The Four Pillars or the Four Stooges?

January 10, 2008 – 12:52 am

The beleaguered customers of Australia’s large retail banks are a little like galley slaves. They soldier on day after day, fed fee-infested gruel and constantly lashed by the mortgage whip, but when they have seditious thoughts, they ask themselves “If we killed the officers, who would know how to get to port?”

These conflicting thoughts have been brought into sharp relief in the past months. The slaves have been grateful that the galley steered clear of the subprime mortgage tempest, but on the other hand, it was off-putting when the mortgage whip was raised again in spite of the relatively friendly trade winds.

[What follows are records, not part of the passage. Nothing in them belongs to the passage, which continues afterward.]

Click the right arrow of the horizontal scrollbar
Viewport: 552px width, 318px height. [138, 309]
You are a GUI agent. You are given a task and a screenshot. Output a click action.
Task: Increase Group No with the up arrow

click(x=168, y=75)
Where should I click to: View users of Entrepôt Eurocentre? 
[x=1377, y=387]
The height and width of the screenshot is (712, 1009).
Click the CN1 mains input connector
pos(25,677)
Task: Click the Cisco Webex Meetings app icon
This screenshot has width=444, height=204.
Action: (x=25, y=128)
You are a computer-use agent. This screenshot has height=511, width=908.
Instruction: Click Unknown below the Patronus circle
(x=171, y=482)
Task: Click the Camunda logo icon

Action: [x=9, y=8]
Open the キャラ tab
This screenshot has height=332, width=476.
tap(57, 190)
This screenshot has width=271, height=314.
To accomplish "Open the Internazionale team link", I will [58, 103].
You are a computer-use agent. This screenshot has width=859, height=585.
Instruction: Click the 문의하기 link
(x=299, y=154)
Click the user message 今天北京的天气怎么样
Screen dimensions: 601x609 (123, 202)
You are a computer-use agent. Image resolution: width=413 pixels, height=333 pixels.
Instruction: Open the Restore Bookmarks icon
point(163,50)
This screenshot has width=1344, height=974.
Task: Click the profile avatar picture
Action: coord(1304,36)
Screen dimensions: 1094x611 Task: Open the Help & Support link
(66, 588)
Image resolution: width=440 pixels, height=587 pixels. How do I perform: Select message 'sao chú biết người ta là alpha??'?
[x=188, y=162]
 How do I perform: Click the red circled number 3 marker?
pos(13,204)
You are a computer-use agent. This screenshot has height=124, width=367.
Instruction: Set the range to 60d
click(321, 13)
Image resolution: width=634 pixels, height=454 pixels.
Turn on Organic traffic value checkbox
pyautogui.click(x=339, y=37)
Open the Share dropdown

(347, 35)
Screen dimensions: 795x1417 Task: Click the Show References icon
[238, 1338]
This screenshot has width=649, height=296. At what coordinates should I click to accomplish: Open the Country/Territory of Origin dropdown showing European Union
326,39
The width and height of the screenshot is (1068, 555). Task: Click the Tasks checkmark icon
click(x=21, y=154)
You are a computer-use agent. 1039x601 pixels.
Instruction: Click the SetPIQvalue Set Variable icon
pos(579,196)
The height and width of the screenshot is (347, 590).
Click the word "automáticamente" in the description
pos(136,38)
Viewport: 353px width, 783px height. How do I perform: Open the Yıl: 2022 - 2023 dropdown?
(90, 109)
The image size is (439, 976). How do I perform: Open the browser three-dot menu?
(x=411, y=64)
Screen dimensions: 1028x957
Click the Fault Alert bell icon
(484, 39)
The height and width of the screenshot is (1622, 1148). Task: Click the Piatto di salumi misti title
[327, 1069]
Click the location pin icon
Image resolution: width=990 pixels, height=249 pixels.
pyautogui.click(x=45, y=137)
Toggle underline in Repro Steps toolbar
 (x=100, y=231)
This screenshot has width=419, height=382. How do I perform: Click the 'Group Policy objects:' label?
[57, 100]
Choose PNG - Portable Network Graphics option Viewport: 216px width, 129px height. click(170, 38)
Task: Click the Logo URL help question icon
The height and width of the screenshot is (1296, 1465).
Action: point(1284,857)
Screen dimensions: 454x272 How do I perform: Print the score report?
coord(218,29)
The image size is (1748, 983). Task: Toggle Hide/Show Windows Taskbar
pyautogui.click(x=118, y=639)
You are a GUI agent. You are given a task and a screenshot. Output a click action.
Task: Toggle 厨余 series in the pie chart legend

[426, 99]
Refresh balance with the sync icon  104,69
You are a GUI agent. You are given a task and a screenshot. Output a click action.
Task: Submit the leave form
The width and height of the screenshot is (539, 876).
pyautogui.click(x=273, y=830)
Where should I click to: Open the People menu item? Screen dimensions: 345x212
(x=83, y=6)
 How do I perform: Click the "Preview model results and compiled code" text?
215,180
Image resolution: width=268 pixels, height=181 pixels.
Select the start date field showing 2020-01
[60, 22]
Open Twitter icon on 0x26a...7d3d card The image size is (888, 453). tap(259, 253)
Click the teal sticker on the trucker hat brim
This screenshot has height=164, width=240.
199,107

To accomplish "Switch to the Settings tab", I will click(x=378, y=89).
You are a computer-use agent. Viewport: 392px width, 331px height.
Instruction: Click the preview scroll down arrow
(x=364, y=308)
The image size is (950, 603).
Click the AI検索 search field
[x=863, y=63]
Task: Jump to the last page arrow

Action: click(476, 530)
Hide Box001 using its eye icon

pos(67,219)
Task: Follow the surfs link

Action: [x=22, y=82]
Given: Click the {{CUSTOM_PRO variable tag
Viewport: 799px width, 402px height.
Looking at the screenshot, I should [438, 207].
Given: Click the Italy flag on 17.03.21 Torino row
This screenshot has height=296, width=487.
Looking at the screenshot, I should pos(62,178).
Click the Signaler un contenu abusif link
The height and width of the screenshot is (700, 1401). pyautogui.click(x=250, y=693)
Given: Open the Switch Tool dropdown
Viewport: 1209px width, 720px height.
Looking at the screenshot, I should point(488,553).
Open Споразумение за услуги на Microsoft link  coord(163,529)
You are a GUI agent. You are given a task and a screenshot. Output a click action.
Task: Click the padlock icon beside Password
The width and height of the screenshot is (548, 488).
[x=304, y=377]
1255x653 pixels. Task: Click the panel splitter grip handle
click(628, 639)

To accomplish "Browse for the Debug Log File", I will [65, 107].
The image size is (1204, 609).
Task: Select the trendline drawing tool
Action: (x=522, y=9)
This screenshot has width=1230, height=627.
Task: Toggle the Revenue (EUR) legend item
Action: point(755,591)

But now, rumor of the possible bankruptcy of Countrywide Finance, the pilot at the helm of the Subprime juggernaut in the United States, hit the markets yesterday. To my shock, amazement, dismay and every other bad adjective I can think of, the big Australians had taken a $1 billion piece of Bank of America’s earlier capital rescue of Countrywide. This is the financial equivalent of swearing one’s allegiance to Rome a month after the Goths sack the city.

There was no article featuring this fact in The Australian ([11/1] apologies to Scott Murdock who did write such an article, which goes on to speculate whether the reason for the investment might be further undisclosed exposures.)

Does this mean the galley slaves are being taken for granted? It is one thing to take them for granted under ordinary conditions, and quite another to expect them to stand for a whipping on the way to the sacking of Rome. What’s that rumbling sound beneath the decks?